Once upon a time, in the land of Norway, there lived a poor forester who shared his cottage with his beautiful young wife and his fine young son. Life for the family was hard, but they were honest folk with love in their hearts, and at the end of the day their table was usually laid with simple, honest food.
One night, the King of the Trolls happened to look through the cottage window and was stricken by the sight of thr happy couple and their young child. And he decided at once that he wanted that child.
'I have needings for such a boy,' he thought, 'to make cookings and cleanings in my home under the mountain. He will be growing into a fine young man, and shall be looking after me in my old-ageings and such like. Scritch and scratch and mix and match, this boy will be my ownings!'
So he plotted and planned, he dreamed and he schemed, he wanted and waited, until one dark autumn evening he came across the forester in a clearing. At once the Troll King, who was a shape-shifter, changed himself into a hissing snake. He slithered across the forest floor until he was only inches away from the poor forester, and then shot forward and bit him savagely on the ankle.

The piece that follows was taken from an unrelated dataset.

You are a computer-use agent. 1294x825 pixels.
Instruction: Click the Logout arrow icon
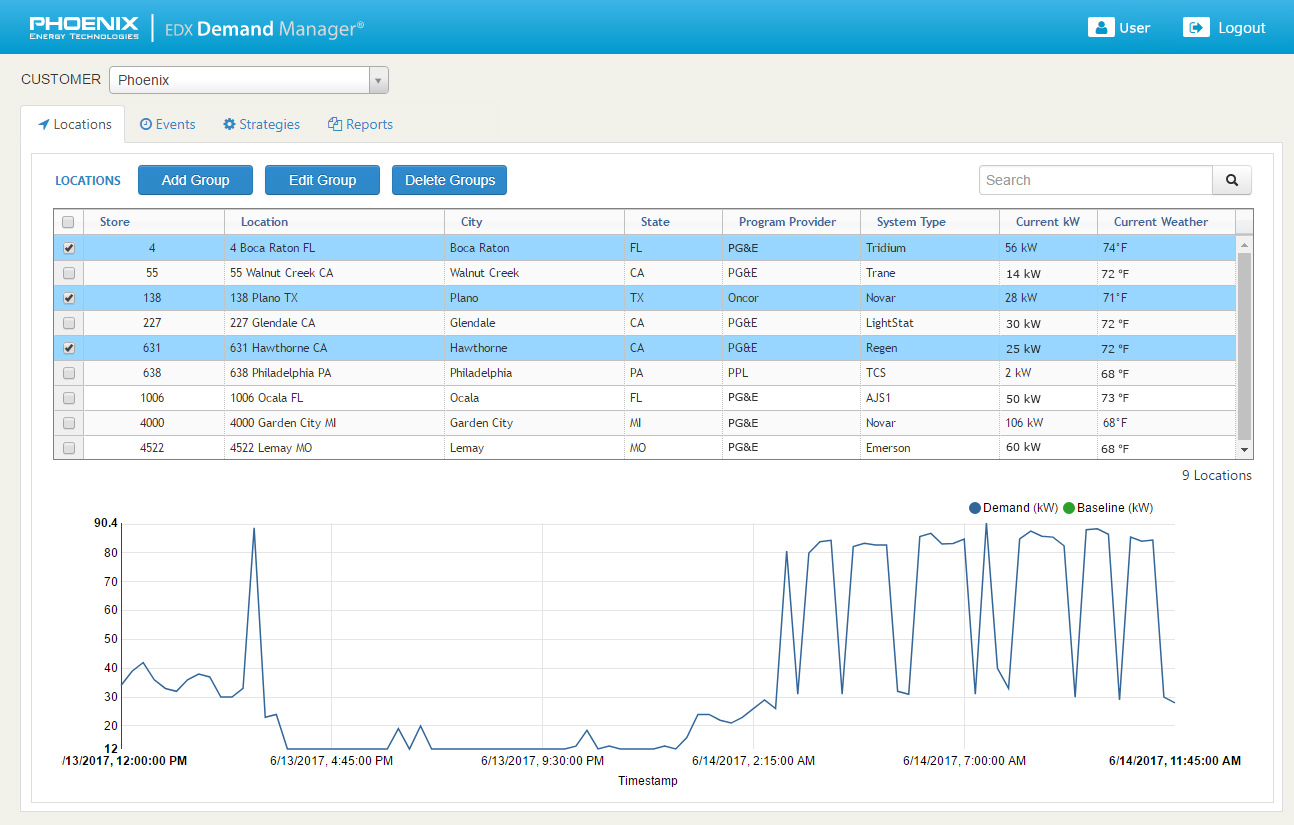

Before he knew what was happening, the forester felt the poison freeze the blood in his veins, and he fell lifeless to the floor.
The Troll King rubbed his hands with delight, and immediately began to carry out the next stsge of his plan.
This story takes place in the land of Norway, which is a country full of mountains and magic, forests and fairies, and huge, terrible trolls. Now these trolls, as I am sure you know, are big, powerful, ugly creatures who live in forests or in mountain caves, or under bridges, and they are all, almost with exception, extremely stupid. Most of them are also very rich - usually because they steal other people's treasure whenever they can - and they spend most of their time greedily counting up their gold and silver. The rest of the time they just eat, or sleep, or fight off all the young boys who are always trying to steal their treasure from them.
The young boy walked on and on, until he came to thickest, darkest part of the forest. He fell to the floor and, for the first time in his life, began to cry. All the tears and all the sadness that had been building up inside him came out at once, and he felt as if the pain would never, ever stop.